Their whole misty-eyed family will no doubt enjoy the segment titled "Life's a Bitch and Then You Marry One" for years to come.
You may remember "Bridezillas," the hourlong reality TV special shown on Fox last January. If you don't -- or if you do and have been aching ever since to see more tulle-draped women shrieking hysterically at passersby -- the WE (Women's Entertainment) network is currently airing the full, eight-part series, also called "Bridezillas," on Monday nights at 10. "Bridezillas" is the retitled result of what was supposed to have been "Manhattan Brides." Cynthia Silver has now been married for almost two years, and, given that WE repeats "Bridezillas" episodes every Sunday, that the series was in rotation on local New York cable stations last year, as well as in Australia, England and Hong Kong, she has actually appeared on television a lot. Of course, since much of Silver's screen time involves the last-minute rejection of her $3,000 wedding dress and a lot of sobbing on the sidewalk, she hasn't become revered or cuddly with Oprah so much as she's been reduced to a caricature of spoiled urban femininity. But these days, while she is being featured nationally as a bridal harridan who has her designer hack away at the neckline of her dress with shears while she's wearing it, Silver is also putting finishing touches on her one-woman performance piece "Bridezilla Strikes Back."

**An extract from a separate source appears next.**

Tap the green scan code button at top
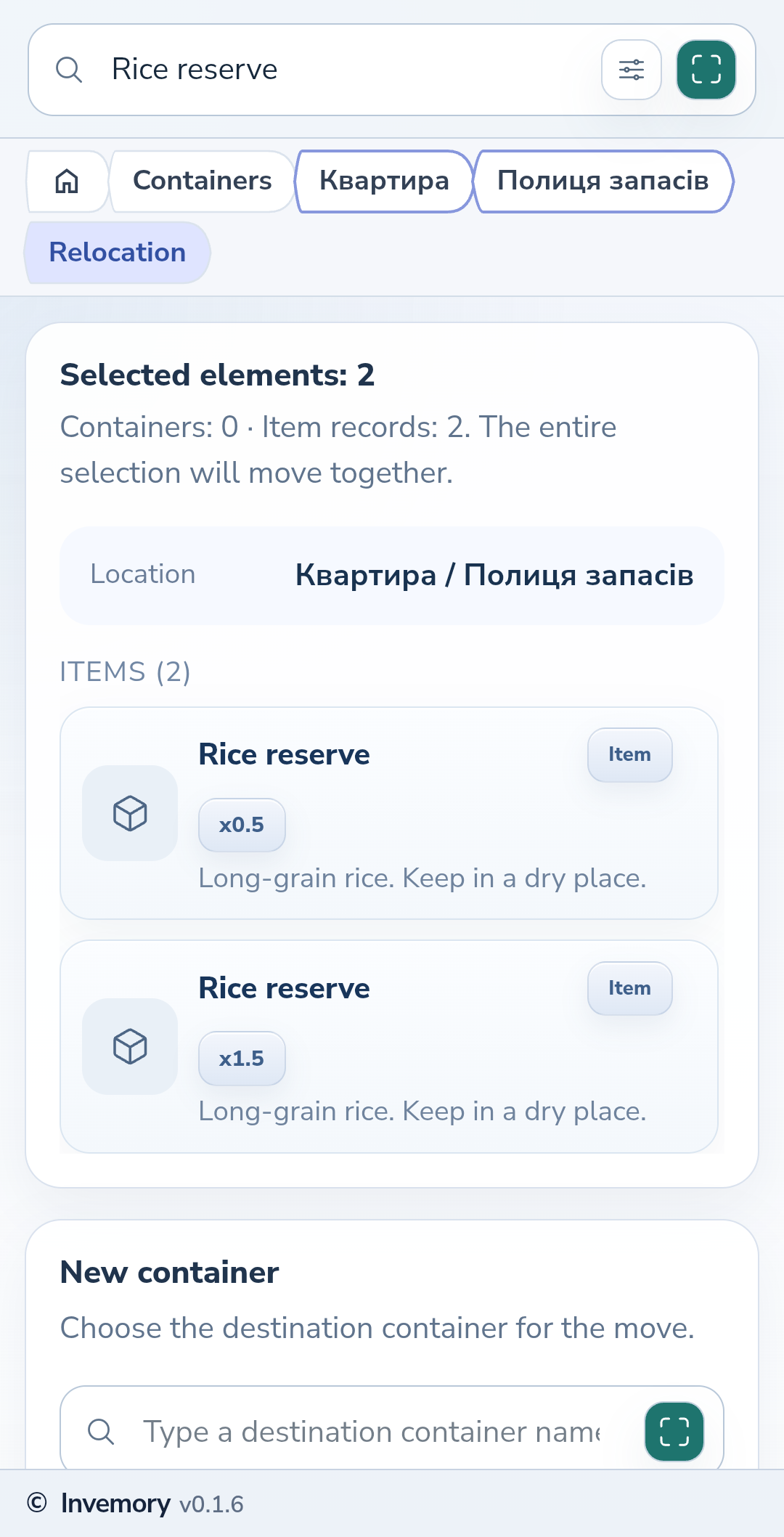This screenshot has height=1537, width=784. [706, 70]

On the one hand, says Silver by phone, "I was very nervous about telling another wedding story. Who's going to give a rat's ass about another girl telling her bridal woes?" But after the first reading of her show, she got such varied response -- from people wondering who would sign up for a show called "Bridezillas" to others who wanted to commiserate about wedding dress tsoris -- that she realized she had hit an intersection of hot topics: marriage and reality television. "Reality TV mocks the people on the show," says Silver, "but it is also mocking its audience for even watching it in the first place."

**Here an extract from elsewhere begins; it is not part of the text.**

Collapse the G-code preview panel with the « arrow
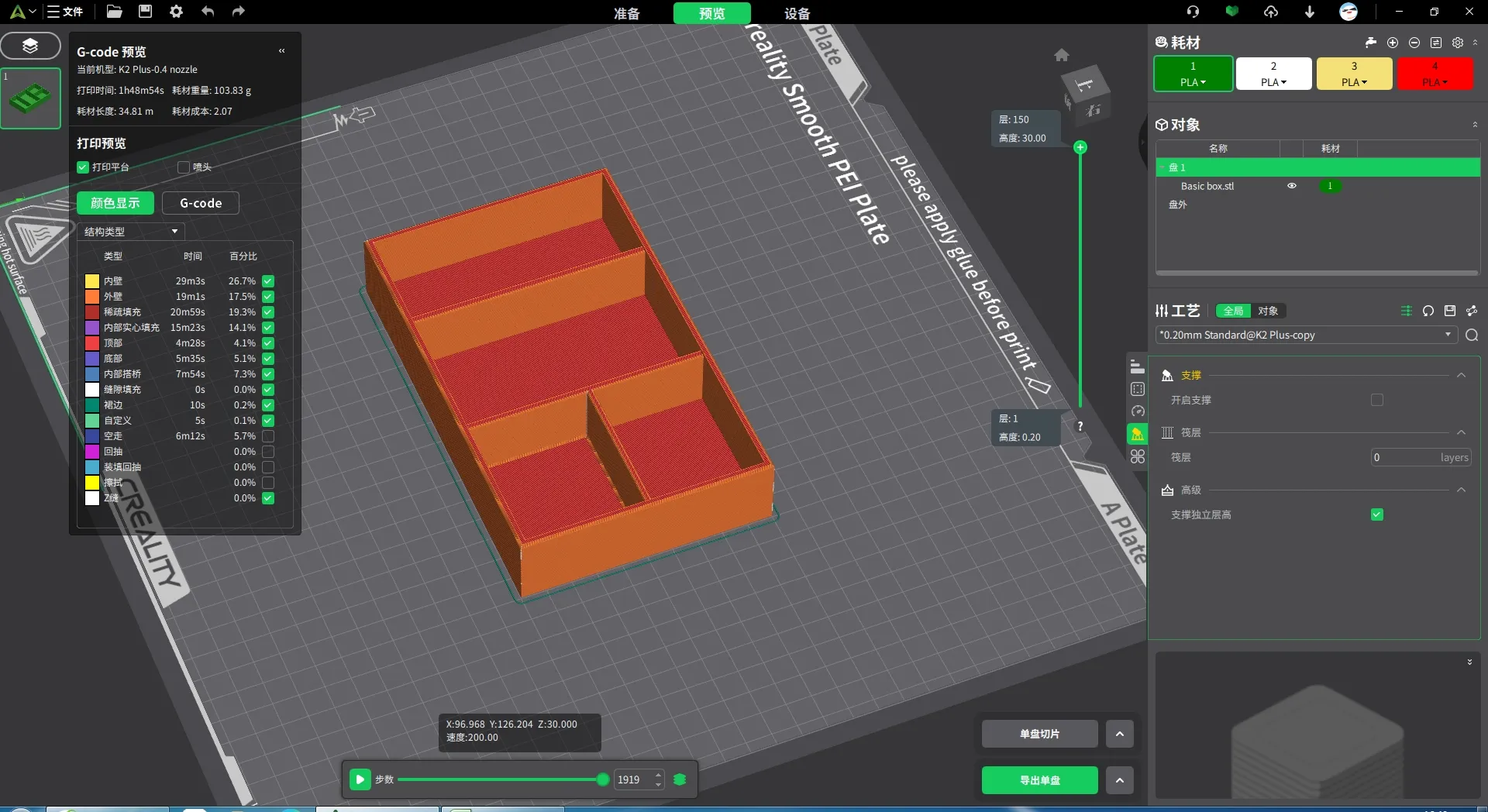This screenshot has height=812, width=1488. pyautogui.click(x=281, y=51)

Silver's script isn't as much of an attack as its title would imply. It's a look at how easily she was seduced by the instant fame factory of reality television, and how some admittedly out-of-control event-planning moments got skillfully trimmed into something monstrous, just as easily as the show business bait-and-switch that transformed some Manhattan brides into stars of horror television.